• What you will do:
Range to output from the entries below: the line containing "Open the 灯光" through the line containing "Task: Select the Pan hand tool". Set it down exactly, ends included, nothing else.

(Data items)
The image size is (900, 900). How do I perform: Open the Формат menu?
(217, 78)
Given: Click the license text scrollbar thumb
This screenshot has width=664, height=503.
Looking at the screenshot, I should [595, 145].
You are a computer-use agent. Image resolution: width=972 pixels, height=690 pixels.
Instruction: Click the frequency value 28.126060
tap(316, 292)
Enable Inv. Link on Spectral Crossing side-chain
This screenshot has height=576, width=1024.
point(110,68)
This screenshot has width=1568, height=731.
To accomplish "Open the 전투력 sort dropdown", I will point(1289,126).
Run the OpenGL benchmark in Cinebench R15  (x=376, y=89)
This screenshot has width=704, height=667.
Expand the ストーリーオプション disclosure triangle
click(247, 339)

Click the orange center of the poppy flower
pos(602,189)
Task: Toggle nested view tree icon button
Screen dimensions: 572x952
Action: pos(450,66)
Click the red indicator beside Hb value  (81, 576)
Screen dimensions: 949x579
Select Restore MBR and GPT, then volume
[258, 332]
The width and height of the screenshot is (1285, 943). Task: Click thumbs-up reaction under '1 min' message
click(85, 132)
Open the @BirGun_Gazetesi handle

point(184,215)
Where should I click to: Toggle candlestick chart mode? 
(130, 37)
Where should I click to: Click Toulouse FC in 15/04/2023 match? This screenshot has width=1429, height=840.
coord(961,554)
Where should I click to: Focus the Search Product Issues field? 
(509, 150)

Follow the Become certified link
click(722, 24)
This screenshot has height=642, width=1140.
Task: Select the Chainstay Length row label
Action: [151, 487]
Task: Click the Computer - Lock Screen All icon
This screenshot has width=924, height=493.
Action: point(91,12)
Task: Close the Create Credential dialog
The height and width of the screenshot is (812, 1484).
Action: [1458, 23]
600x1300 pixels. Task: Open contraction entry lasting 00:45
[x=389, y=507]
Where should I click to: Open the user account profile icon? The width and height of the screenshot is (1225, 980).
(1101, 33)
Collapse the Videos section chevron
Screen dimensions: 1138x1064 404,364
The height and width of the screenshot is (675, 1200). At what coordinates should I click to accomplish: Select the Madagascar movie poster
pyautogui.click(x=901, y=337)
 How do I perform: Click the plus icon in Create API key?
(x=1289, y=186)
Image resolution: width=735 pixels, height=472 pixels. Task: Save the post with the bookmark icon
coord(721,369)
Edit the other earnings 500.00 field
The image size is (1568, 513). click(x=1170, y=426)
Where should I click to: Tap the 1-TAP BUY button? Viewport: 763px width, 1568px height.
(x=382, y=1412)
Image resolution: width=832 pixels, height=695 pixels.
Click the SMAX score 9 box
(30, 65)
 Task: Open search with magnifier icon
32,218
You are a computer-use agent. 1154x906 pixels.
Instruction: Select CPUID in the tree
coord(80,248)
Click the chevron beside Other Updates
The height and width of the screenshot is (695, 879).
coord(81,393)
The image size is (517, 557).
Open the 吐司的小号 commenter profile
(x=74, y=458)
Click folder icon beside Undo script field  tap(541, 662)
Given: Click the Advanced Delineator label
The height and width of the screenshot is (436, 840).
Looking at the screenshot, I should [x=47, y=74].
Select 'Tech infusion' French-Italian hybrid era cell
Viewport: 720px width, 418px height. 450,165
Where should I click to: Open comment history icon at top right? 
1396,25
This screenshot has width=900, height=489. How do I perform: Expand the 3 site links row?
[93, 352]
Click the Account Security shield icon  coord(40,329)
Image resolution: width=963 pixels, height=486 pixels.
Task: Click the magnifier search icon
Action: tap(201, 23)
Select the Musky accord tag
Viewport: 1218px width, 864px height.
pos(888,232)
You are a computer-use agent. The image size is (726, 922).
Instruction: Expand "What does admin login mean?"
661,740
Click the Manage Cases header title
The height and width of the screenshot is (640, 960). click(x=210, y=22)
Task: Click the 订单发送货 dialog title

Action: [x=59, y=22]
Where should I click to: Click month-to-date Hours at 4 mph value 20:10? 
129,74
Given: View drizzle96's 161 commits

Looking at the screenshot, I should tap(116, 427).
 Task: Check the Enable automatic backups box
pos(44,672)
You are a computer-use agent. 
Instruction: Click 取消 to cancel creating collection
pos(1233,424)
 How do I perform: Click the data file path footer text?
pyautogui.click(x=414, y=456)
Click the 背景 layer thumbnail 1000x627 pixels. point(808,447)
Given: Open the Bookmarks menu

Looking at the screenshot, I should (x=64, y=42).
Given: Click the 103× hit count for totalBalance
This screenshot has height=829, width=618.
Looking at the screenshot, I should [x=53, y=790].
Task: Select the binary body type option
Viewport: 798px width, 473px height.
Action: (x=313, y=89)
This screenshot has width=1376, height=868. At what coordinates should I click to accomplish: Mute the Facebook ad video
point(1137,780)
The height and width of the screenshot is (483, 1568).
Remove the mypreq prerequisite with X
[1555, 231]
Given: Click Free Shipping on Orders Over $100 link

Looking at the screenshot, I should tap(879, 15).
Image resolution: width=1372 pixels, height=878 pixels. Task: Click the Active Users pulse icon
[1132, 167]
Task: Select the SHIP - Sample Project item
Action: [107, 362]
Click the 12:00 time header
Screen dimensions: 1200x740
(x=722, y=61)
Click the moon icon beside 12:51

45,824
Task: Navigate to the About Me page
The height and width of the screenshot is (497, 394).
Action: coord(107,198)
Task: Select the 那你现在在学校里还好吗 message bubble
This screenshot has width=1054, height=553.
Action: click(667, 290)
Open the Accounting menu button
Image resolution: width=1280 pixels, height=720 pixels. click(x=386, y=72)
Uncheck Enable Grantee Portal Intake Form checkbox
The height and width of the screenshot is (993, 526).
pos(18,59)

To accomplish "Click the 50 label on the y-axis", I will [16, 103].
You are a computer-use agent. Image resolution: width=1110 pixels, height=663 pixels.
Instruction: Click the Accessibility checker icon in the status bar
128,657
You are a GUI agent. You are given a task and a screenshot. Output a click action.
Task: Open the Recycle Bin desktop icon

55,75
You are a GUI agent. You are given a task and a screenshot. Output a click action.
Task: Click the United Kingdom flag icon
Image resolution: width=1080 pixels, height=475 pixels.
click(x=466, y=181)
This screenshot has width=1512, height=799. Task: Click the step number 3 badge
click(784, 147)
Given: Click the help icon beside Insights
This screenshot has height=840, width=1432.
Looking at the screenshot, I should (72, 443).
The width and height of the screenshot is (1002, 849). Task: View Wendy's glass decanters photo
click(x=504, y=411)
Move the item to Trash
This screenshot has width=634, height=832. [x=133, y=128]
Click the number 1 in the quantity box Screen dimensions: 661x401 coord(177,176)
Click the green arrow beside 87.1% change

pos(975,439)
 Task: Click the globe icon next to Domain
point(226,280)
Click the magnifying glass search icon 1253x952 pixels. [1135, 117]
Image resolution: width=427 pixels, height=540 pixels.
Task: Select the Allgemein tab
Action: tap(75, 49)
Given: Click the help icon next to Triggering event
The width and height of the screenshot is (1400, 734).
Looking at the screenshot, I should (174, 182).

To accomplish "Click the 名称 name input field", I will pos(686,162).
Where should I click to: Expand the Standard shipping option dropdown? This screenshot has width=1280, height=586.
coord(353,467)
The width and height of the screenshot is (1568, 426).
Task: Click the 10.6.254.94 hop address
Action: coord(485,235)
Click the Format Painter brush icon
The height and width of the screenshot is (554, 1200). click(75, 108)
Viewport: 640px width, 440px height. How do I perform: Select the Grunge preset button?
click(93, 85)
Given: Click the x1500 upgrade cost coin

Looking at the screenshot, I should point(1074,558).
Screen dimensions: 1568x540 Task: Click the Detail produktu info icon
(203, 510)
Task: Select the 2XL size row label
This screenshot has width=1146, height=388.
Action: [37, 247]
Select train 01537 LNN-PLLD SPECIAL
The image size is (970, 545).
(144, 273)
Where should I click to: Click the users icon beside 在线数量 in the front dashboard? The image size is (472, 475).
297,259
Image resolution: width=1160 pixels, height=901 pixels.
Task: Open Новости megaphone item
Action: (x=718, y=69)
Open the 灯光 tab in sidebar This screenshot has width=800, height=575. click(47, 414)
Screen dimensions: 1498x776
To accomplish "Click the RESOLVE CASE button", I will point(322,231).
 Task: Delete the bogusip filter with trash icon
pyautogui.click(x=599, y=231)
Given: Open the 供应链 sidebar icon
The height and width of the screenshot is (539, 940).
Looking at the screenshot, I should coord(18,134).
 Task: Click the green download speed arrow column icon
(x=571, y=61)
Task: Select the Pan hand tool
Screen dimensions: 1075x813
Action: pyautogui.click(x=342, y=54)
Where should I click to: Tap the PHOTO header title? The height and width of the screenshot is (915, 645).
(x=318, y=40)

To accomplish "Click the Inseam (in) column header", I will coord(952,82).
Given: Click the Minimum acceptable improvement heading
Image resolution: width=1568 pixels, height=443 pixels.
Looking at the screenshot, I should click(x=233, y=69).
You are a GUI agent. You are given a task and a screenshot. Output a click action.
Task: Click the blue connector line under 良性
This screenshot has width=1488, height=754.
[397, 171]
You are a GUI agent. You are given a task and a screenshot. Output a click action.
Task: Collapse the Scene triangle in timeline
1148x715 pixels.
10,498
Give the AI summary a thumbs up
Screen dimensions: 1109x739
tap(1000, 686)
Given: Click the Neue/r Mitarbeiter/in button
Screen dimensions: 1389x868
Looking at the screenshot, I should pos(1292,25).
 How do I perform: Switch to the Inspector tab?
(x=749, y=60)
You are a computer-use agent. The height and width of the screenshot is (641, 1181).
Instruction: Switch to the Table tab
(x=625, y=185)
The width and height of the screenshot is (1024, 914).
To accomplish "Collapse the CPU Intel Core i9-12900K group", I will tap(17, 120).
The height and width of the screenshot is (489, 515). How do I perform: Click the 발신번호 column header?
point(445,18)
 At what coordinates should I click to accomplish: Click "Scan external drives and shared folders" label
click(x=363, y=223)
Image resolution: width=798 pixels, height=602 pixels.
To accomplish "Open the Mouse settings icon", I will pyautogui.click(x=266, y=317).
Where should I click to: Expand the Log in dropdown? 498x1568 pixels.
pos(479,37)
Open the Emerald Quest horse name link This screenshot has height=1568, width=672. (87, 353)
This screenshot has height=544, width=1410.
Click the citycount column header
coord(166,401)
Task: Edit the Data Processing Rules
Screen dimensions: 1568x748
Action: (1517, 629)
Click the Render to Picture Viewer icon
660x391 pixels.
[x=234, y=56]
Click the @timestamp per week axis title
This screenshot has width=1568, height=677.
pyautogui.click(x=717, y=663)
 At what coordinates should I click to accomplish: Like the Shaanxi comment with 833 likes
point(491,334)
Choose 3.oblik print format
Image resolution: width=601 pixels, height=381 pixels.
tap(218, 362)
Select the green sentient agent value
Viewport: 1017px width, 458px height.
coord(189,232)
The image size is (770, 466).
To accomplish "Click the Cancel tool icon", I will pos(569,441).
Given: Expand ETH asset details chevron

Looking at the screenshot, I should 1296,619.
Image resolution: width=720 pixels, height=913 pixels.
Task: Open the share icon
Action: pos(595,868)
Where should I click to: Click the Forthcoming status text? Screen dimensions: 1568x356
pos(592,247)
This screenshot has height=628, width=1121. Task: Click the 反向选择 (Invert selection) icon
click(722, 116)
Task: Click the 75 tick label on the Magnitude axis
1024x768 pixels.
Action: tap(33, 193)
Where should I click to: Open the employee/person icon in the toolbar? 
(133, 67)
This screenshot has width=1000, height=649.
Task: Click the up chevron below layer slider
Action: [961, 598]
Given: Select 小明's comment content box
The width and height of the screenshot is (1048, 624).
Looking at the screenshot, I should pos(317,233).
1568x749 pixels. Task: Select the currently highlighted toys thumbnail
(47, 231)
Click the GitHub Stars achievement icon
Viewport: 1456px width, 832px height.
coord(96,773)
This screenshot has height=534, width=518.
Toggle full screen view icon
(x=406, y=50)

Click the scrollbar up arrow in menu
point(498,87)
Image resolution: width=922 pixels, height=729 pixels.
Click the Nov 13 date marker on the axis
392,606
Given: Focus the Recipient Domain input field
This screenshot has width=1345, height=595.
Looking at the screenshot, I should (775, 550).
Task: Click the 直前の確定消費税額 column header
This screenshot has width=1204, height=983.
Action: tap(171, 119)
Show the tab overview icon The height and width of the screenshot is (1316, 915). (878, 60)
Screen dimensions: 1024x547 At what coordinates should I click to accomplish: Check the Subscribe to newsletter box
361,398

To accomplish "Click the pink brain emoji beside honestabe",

• Finished exercise:
Open the 灯光 tab in sidebar This screenshot has width=800, height=575. click(47, 414)
Screen dimensions: 1498x776
To accomplish "Click the RESOLVE CASE button", I will point(322,231).
 Task: Delete the bogusip filter with trash icon
pyautogui.click(x=599, y=231)
Given: Open the 供应链 sidebar icon
The height and width of the screenshot is (539, 940).
Looking at the screenshot, I should coord(18,134).
 Task: Click the green download speed arrow column icon
(x=571, y=61)
Task: Select the Pan hand tool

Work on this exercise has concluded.